サトウさんが姐さんと呼んでいた女は、それに応えて、控えめにカップを差し出した。ゆっくり濃い琥珀を注ぐ間、彼女はじっと、上がってくる水面を見つめ黙ったままだった。
「不安か」
「当たり前じゃない」
「その割に、目が生き生きしてる」
「そうよね。そんな気もしてるけど、自分でも、よくわからない」
カップとソーサーが触れ合う音だけがまばらに響く室内で、俺は今すぐにでも、心配しなくたってお前は大丈夫だろうと、声を掛けたくて仕方がなかった。

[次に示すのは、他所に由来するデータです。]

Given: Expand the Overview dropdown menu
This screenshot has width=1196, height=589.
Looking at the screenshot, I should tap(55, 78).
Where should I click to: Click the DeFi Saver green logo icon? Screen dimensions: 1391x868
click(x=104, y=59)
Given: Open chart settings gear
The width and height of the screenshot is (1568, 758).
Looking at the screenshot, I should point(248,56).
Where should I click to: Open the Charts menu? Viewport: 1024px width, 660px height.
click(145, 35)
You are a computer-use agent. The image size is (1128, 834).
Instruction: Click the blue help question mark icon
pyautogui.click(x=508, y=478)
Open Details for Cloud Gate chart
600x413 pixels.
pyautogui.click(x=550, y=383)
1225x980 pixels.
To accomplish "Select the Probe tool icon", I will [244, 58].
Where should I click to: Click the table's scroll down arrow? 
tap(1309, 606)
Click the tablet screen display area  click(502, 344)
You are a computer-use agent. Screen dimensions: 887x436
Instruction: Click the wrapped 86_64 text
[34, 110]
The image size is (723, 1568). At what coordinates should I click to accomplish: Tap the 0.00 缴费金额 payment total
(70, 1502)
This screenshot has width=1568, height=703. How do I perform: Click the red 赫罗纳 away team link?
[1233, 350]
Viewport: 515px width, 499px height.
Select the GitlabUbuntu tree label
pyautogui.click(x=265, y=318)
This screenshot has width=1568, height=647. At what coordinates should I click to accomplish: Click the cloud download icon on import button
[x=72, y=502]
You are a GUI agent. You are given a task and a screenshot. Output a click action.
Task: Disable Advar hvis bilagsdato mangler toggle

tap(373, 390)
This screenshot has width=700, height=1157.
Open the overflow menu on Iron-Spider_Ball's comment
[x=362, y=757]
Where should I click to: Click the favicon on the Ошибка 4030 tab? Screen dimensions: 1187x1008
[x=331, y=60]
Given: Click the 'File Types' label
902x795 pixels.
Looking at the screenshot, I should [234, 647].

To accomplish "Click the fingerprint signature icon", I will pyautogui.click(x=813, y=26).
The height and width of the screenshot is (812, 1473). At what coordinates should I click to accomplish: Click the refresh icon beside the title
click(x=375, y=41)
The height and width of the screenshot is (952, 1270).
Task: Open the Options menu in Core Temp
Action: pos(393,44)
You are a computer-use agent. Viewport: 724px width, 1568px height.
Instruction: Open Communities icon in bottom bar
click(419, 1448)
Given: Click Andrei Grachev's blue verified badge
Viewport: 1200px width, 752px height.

こんな大人びた女の声をしているのに、危なっかしい少女みたいな好奇心、それでいて、こいつの目にはしっかりと、視線の先を見据える芯がある。自分の本当の顔は、残念ながら、自分の目に一生映る事はない。こんなにも鮮やかに、一番のりでカップを掲げた勇ましい姿にも、鏡がなけりゃ気がつかない。
珈琲の鏡が、彼女の手元でゆらゆらと満ちて揺れていた。
いつか機会が訪れたら、必ず今日の事を教えてやろうと思った。その時俺に見えていた、彼女から湧き上がる、春の芽吹きみたいな輝きのことを。まだ、今は邪魔してはならない。
「こぼすなよ」
なるべく優しい声色でそう告げて、俺は彼女の前から立ち去った。